* [Provided records]

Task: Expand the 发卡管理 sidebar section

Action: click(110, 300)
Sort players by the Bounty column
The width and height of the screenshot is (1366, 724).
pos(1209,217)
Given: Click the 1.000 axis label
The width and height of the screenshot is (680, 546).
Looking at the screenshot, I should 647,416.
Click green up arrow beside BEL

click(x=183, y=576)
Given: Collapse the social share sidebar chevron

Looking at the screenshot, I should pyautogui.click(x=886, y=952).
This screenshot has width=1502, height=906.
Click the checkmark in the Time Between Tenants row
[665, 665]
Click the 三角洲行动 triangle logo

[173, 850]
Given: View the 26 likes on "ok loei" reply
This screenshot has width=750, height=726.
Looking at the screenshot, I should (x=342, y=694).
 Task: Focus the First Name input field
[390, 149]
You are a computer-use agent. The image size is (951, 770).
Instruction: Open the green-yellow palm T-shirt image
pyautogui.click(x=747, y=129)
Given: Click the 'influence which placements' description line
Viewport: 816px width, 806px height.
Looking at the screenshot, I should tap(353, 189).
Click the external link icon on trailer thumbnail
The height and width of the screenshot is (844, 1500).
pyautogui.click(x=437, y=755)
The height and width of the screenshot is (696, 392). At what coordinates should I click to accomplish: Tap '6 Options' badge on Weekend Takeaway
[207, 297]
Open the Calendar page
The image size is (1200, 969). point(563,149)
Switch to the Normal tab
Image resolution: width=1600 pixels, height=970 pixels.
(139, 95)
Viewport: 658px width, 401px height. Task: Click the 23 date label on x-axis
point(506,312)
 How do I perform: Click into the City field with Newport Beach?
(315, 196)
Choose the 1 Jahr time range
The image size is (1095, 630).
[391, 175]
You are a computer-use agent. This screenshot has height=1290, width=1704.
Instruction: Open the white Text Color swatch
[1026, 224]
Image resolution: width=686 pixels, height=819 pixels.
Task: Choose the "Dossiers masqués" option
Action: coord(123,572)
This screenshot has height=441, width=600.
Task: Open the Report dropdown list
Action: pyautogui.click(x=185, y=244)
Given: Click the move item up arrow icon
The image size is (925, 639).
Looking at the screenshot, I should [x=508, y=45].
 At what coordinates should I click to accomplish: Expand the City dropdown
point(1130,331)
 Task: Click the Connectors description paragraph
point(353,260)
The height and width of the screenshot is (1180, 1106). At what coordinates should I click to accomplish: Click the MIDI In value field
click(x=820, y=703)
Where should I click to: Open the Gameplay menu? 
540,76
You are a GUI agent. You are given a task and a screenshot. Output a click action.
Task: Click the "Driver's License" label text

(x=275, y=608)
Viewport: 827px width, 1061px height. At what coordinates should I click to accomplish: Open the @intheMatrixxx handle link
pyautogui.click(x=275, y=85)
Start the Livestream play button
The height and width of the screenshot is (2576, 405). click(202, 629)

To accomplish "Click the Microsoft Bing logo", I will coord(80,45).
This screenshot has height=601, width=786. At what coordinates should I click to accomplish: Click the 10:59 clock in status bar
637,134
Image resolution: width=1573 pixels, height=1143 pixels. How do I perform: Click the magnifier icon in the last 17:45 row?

* [Task instructions] Please rewrite the stretch from the line containing "I will coord(80,45)." through the end of the listing as a numbered list, leaving out any blank lines.

* [Worked solution]
1. To accomplish "Click the Microsoft Bing logo", I will coord(80,45).
2. This screenshot has height=601, width=786. At what coordinates should I click to accomplish: Click the 10:59 clock in status bar
3. 637,134
4. Image resolution: width=1573 pixels, height=1143 pixels. How do I perform: Click the magnifier icon in the last 17:45 row?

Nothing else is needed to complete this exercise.